Sisyphian Cycles: A Meditation between Philosophy and Fiction
For Albert Camus, the noted existentialist, Sisyphus is the absurd hero who is condemned to roll a boulder up a hill only to let it fall. Then he is forced to repeat the action again for all of eternity. This was his punishment for stealing secrets from the gods. Sisyphus is the absurd hero, because he has both the audacity to steal from the gods and the impotence of a eternity of useless toil. Camus feels that these traits concisely represent the human condition, one of willing and surrendering. In my stories, I found myself tracing these lines of characters that embrace this absurdity. The creative process for writing these works started first with a philosophical idea or concept and then moved to an image or a scene. Maurice Merleau-Ponty would call this the cogito (I think) before the percipio (I percieve). Some of these writings such as 'What I Mean by Fat (Dialogue on Bad Faith)" and "Causality No More" attempt an interpretation of a philosophical ideal. Others are more playful with the reciprocity between fiction and philosophy.

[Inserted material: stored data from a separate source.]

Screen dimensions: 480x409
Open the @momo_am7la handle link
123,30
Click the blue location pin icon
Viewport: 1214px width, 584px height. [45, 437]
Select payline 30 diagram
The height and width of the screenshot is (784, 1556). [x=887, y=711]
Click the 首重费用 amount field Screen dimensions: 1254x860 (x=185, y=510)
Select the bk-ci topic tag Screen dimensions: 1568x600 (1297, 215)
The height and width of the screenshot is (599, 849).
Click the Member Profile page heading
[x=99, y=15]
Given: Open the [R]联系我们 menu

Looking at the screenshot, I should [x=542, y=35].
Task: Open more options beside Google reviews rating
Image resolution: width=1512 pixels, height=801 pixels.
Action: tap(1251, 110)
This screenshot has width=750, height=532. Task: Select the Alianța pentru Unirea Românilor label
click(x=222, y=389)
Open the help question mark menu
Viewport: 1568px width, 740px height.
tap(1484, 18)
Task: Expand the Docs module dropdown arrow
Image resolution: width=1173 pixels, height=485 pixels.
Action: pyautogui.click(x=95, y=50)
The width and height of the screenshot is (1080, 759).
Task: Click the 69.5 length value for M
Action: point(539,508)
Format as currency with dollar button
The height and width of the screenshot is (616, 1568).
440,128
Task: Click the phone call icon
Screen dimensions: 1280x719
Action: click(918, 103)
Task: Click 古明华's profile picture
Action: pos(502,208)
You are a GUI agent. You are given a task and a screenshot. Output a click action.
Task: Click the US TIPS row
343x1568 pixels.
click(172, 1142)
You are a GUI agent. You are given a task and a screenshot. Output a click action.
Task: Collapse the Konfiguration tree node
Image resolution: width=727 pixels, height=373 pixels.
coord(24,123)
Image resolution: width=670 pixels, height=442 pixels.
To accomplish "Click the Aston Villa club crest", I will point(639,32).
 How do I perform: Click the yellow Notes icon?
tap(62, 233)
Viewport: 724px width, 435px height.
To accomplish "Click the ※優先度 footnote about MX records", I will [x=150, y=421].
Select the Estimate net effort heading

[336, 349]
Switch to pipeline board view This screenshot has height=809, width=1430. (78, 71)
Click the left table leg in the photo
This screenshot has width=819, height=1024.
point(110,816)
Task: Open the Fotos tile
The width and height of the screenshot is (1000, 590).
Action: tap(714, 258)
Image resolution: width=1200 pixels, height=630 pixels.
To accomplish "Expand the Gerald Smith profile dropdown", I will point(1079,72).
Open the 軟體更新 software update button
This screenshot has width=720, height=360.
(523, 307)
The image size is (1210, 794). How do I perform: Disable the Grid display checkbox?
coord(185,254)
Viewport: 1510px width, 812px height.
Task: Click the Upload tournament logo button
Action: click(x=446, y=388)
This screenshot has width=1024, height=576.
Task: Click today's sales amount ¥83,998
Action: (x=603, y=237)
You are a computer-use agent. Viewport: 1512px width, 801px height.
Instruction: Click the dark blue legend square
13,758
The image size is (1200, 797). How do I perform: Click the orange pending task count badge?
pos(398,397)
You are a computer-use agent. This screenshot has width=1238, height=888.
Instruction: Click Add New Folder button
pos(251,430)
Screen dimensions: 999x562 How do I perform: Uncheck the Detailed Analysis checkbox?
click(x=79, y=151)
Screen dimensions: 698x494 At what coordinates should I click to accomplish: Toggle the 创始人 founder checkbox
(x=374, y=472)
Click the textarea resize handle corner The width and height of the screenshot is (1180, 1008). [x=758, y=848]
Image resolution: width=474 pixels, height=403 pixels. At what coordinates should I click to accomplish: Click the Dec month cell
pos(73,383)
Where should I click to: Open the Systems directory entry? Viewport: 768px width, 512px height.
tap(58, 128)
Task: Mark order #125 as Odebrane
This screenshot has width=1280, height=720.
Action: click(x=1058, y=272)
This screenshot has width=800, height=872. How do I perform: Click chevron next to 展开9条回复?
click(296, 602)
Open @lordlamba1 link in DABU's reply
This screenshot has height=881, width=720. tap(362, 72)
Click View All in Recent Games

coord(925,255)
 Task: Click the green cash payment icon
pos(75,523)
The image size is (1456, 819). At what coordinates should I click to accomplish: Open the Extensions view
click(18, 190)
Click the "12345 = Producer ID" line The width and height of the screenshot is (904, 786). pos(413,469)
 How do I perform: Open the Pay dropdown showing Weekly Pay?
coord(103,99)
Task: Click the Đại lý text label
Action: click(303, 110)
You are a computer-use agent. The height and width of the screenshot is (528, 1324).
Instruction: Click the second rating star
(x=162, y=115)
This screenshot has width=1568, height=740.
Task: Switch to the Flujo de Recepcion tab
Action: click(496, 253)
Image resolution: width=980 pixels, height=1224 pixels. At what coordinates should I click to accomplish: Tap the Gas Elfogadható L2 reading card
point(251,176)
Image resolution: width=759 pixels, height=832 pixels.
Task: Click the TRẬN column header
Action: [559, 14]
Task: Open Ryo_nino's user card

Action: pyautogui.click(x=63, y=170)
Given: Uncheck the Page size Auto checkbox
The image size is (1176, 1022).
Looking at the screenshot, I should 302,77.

The poems "Stillborn" and "Egon Schele's Hands" deal with Sartre and Merleau-Ponty's views of sexuality. "Viscosity" pertains to Gestalt reasoning, and "The Alarm Clock" is a both Cartesian and existentialist. When you are reading these works please keep in mind that they are not intended to be philosophical tracts, rather they are fictional writings inspired by philosophical ideas.
iv, 30 p.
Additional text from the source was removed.